Tenho em mente uma imagem de um prédio de um bilhão de andares. Coloco um tijolo. Esbarro no do lado, que derruba com ele mais dois. Coloco mais quatro, derrubando mais três.
Geralmente me satisfaço quando chego ao orgasmo poético, no quarto ou quinto verso aleatório — aquela sensação de conquista do verso perfeito que transforma o indivíduo no ser humano mais forte do universo, ainda que por três segundos. Um único verso, que existiu para ser belo. E foi belo para ser esquecido. Jamais será escrito.
Não encontro o verso.
Ando pela casa. Enquanto meu cérebro mantém meu corpo em movimento burocrático, colhendo segundas vias de um cotidiano registrado em cartório, eu vasculho minhas memórias. Quero frases inesperadas.
Subitamente, me deparo com o espelho. Continuo a andar, como se não me importasse. Solto uma frase de um filme que não é meu. Agora, é como se o filme se fundisse com aquele momento solto de uma rotina entediante, ou como se a rotina entediante se fundisse com um momento vago do filme. Acho que o belo é alterar o significado de um instante ao penetrá-lo com outro.
A sala era escura. Já era noite, e as luzes estavam apagadas mais por preguiça do que por capricho. Um sofá, duas mesas, algumas cadeiras e uma televisão, pareciam ter sido organizados milimetricamente, como que querendo aproveitar o espaço em todas as suas possibilidades. O espelho - fatiado em três pedaços, como que para refletir uma visão esquartejada do mundo - era estreito e alto, e estava preso na parede, do lado esquerdo da porta que dava para a cozinha.

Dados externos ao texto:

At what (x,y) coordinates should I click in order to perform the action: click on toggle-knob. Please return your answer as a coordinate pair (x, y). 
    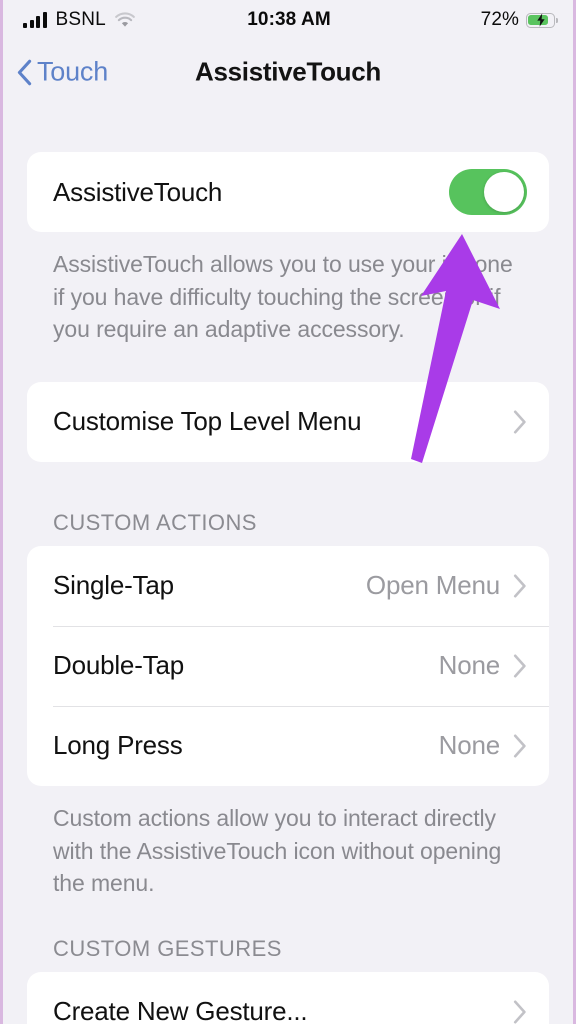
    Looking at the image, I should click on (504, 192).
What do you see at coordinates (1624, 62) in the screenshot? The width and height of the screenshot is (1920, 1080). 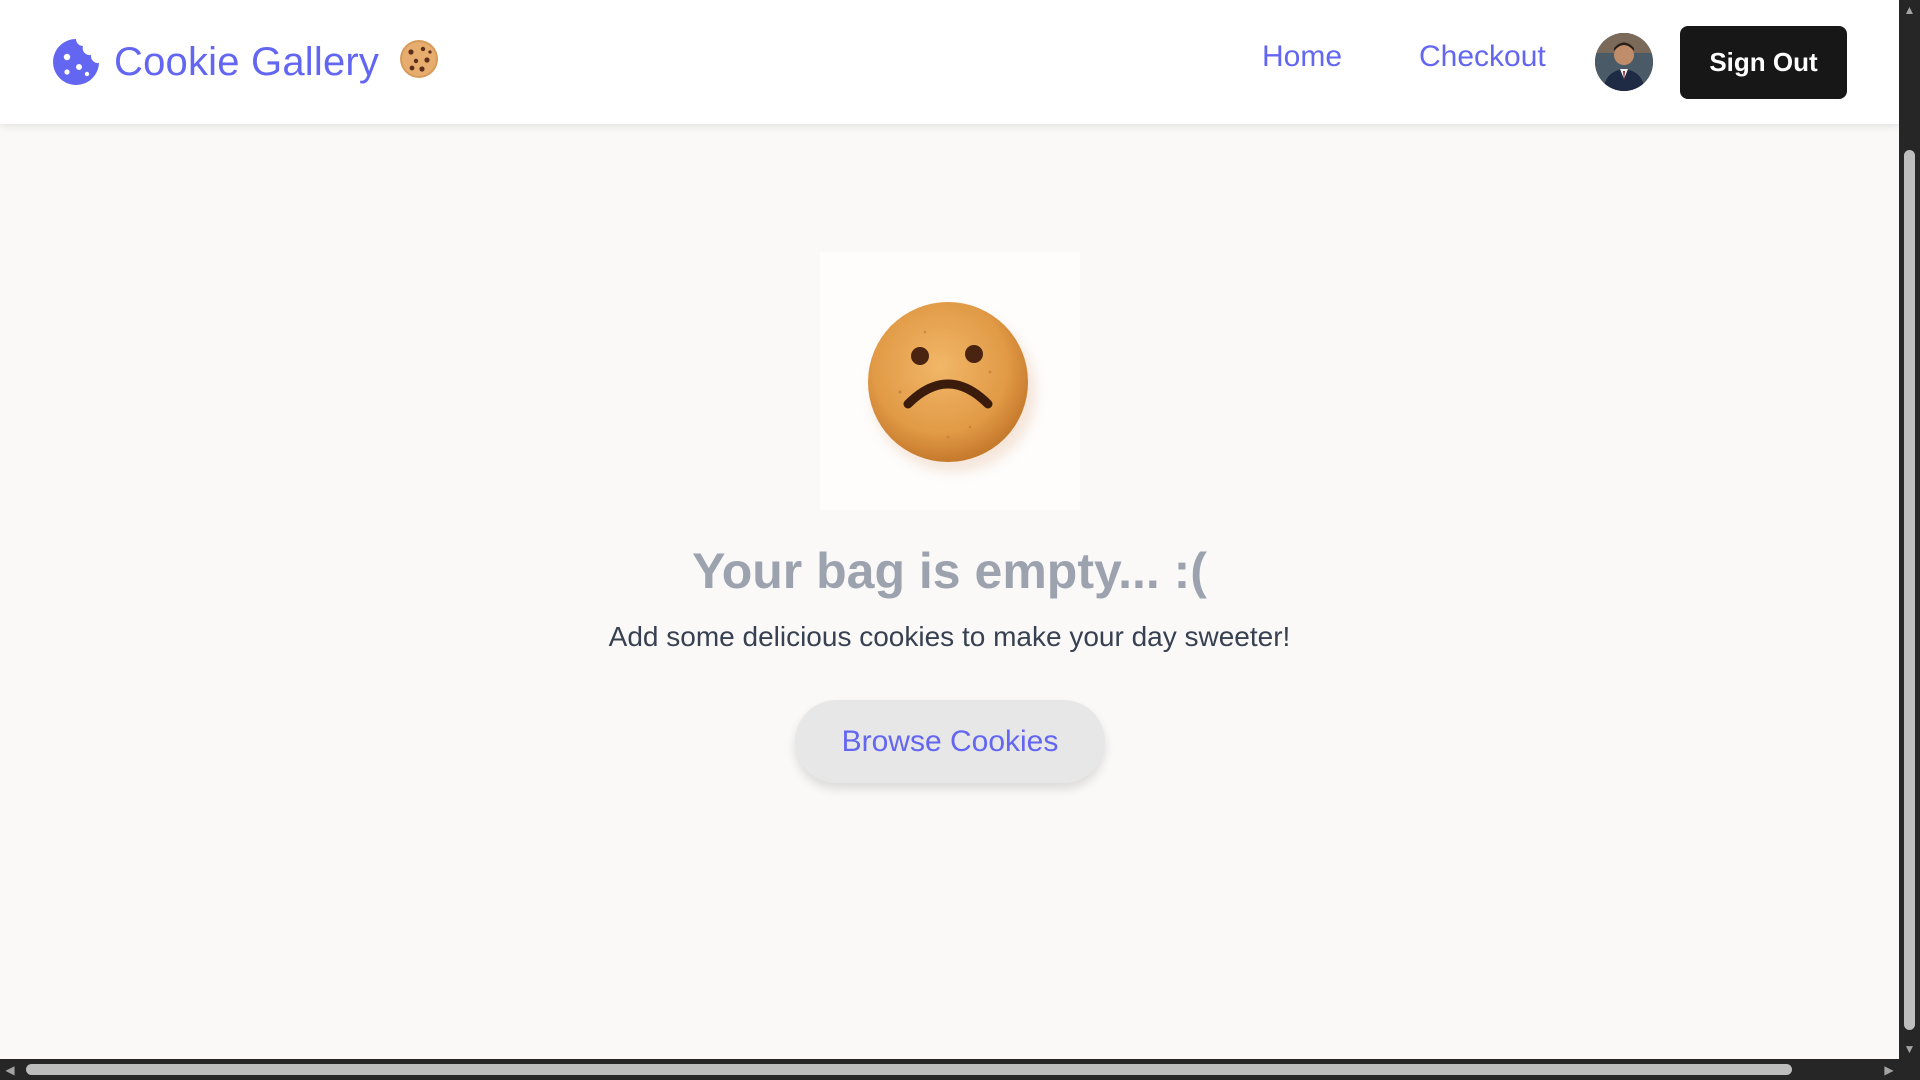 I see `user-avatar` at bounding box center [1624, 62].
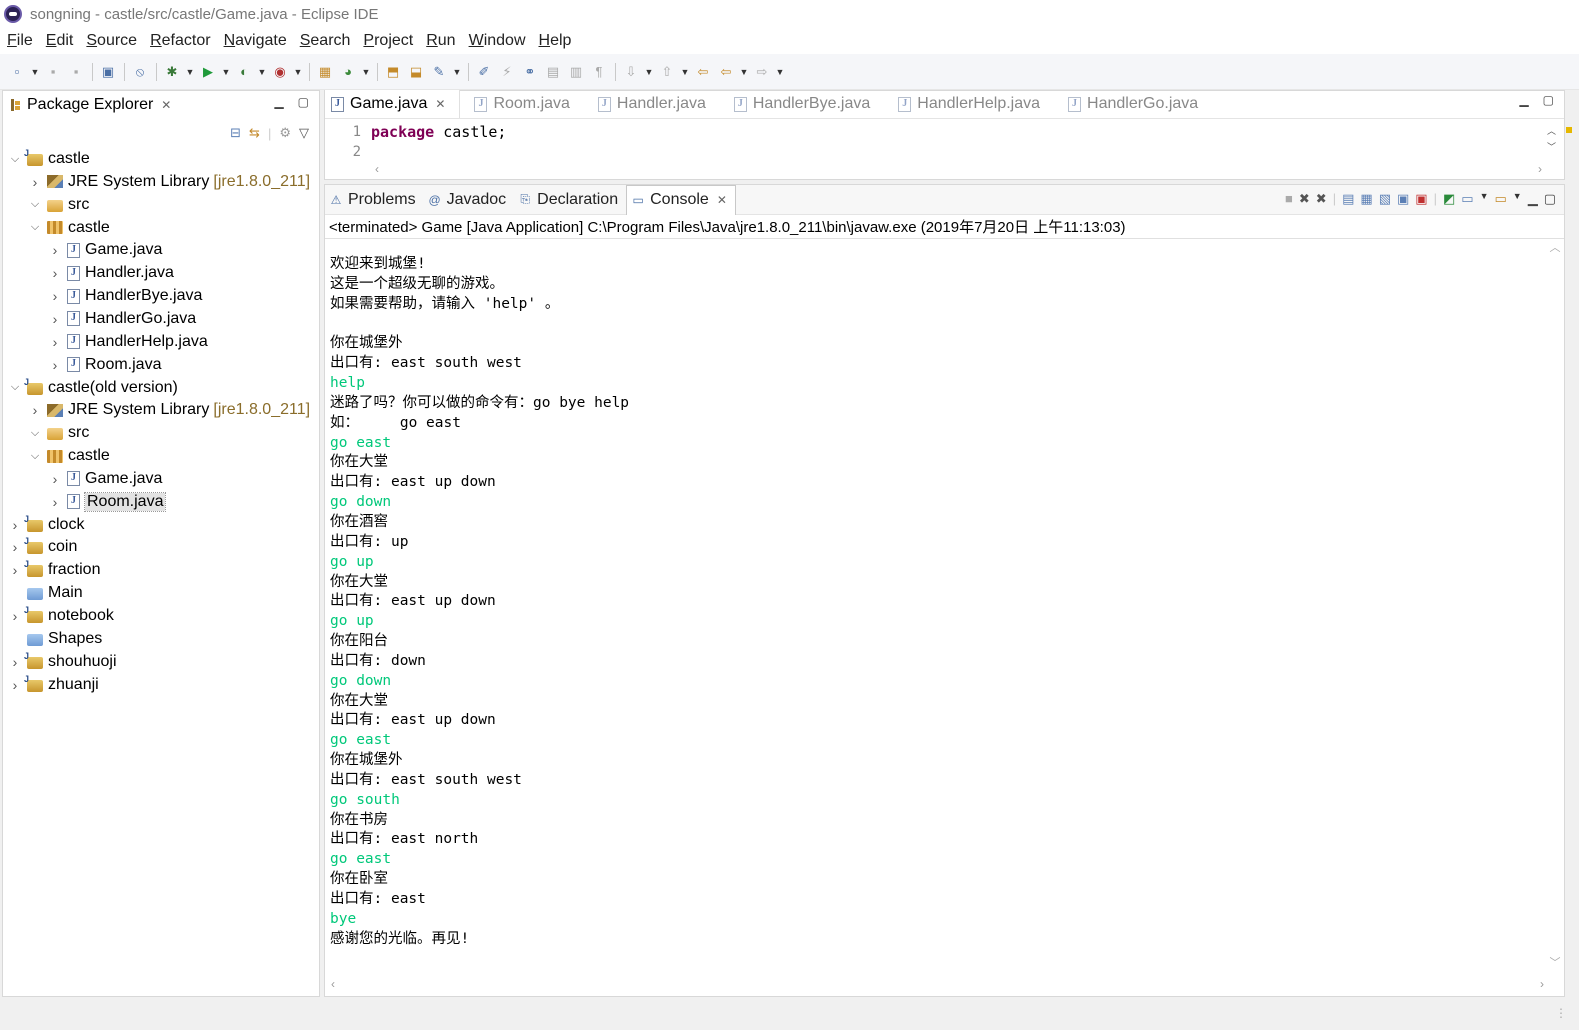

Os filmes, em geral, garantem o significado de seus instantes por meio de paisagens, cores e trilhas sonoras. A vida altera o significado de seus instantes ao tropeçar em imagens que o cinema do acaso insiste em passar. Bom, não que o cinema do acaso seja o único. Na rua dos nossos cérebros, existem vários outros, muito menos casuais.
Sobre a fusão de imagens, acho que ainda durou mais alguns instantes. Continuei andando e o som do meu pé se arrastando no carpete da sala me lembrou do chão e, com ele, do próximo passo-atrás-de-passo que o dia-atrás-de-dia exige. Volto a minha realidade nua, e sinto sede. Quero beber água e percebo que estou procurando por um copo no armário errado.
Ando em círculos pela cozinha pois já não lembro o que procurava. Tomo consciência da peculiaridade do fato. Invento uma platéia, um eu-em-multidão, que vê nisso um espetáculo. Aplaudo minha própria cena insólita como se fosse um circo de mim mesmo. Aliás, um circo não. Um verso. Enfim.
Bebo um copo d'água, ainda morna, e o deixo em cima da pia. Volto para o meu quarto, e já não há mais platéia.